=== THE TASK ===
Pick the lines holding the string "title" out of the records and copy them.

=== Collected data entries ===
══════════════════════════════
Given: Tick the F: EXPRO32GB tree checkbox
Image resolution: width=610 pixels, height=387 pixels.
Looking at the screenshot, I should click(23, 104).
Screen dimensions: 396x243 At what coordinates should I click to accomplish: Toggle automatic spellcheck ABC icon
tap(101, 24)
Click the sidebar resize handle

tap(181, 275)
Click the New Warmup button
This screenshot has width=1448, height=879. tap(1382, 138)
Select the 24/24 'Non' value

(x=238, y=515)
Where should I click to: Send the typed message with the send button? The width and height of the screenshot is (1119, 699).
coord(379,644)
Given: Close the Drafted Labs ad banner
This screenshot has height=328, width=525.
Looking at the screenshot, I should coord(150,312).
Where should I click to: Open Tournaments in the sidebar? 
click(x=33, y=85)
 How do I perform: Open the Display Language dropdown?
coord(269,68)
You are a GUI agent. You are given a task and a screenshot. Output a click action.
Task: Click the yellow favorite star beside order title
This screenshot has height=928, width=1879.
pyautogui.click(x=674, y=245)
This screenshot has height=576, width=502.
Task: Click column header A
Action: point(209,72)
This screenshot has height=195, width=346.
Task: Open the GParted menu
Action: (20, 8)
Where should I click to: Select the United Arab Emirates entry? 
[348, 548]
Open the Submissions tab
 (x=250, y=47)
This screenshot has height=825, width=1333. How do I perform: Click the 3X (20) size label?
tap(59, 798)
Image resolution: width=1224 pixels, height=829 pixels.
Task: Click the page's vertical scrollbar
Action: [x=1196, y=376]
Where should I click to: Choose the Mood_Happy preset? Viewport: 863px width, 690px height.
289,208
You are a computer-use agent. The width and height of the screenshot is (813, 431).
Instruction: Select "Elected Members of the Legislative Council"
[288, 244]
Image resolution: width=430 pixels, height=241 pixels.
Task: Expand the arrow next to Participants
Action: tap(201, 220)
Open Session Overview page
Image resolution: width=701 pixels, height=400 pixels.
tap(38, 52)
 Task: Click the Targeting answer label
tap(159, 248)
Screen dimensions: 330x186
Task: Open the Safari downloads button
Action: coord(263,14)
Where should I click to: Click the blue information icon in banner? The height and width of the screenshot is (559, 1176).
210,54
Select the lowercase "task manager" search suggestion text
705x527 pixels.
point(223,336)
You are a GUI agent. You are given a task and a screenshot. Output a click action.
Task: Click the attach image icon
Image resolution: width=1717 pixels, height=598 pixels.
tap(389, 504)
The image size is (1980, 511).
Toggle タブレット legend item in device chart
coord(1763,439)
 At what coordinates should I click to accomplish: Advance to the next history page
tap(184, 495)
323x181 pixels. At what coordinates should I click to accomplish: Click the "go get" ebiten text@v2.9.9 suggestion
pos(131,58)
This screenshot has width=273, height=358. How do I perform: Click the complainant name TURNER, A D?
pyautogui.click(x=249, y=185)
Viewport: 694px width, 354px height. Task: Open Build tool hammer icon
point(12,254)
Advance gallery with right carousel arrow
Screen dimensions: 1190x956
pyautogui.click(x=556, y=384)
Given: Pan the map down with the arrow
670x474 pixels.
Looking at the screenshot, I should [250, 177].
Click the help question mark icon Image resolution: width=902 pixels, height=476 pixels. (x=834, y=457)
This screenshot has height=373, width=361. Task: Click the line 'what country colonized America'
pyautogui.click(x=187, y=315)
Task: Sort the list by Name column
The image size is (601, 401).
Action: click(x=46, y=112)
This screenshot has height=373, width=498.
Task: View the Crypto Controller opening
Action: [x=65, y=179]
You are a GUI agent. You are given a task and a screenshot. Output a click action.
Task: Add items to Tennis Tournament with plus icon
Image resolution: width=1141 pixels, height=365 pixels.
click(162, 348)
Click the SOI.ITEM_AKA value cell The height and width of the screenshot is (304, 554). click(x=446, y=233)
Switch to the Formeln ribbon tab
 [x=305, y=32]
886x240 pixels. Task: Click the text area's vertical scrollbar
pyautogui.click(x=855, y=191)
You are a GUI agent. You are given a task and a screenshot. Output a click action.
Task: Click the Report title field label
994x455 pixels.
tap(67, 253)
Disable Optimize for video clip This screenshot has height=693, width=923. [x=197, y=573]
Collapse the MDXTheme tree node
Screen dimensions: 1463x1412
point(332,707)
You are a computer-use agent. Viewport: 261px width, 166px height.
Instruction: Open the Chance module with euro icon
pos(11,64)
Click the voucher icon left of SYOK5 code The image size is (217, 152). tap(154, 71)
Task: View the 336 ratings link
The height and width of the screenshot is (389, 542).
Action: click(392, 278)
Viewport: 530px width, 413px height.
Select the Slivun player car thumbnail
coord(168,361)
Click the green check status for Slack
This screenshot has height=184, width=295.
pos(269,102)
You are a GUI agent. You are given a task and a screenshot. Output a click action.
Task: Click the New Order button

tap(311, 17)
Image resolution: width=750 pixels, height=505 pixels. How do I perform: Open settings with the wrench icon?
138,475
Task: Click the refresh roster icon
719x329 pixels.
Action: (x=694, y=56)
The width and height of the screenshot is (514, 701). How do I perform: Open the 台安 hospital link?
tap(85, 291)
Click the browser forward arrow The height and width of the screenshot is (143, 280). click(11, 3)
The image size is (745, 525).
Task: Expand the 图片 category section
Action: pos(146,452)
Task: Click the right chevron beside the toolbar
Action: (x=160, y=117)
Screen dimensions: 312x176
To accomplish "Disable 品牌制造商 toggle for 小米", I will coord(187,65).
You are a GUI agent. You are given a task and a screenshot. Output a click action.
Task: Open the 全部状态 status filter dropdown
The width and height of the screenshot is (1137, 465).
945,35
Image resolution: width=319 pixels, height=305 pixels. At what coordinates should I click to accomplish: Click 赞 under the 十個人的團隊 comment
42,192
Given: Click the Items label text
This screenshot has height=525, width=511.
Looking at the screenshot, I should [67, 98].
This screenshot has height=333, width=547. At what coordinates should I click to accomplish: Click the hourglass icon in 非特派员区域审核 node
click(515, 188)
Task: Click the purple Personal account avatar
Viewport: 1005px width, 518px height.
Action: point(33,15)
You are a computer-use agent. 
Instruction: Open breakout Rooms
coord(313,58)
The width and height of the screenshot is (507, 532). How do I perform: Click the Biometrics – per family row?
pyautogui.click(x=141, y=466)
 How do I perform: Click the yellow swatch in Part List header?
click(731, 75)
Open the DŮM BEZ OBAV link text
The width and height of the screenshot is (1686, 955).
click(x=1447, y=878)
══════════════════════════════
=== FINAL ANSWER ===
Task: Click the yellow favorite star beside order title
Task: Click the Report title field label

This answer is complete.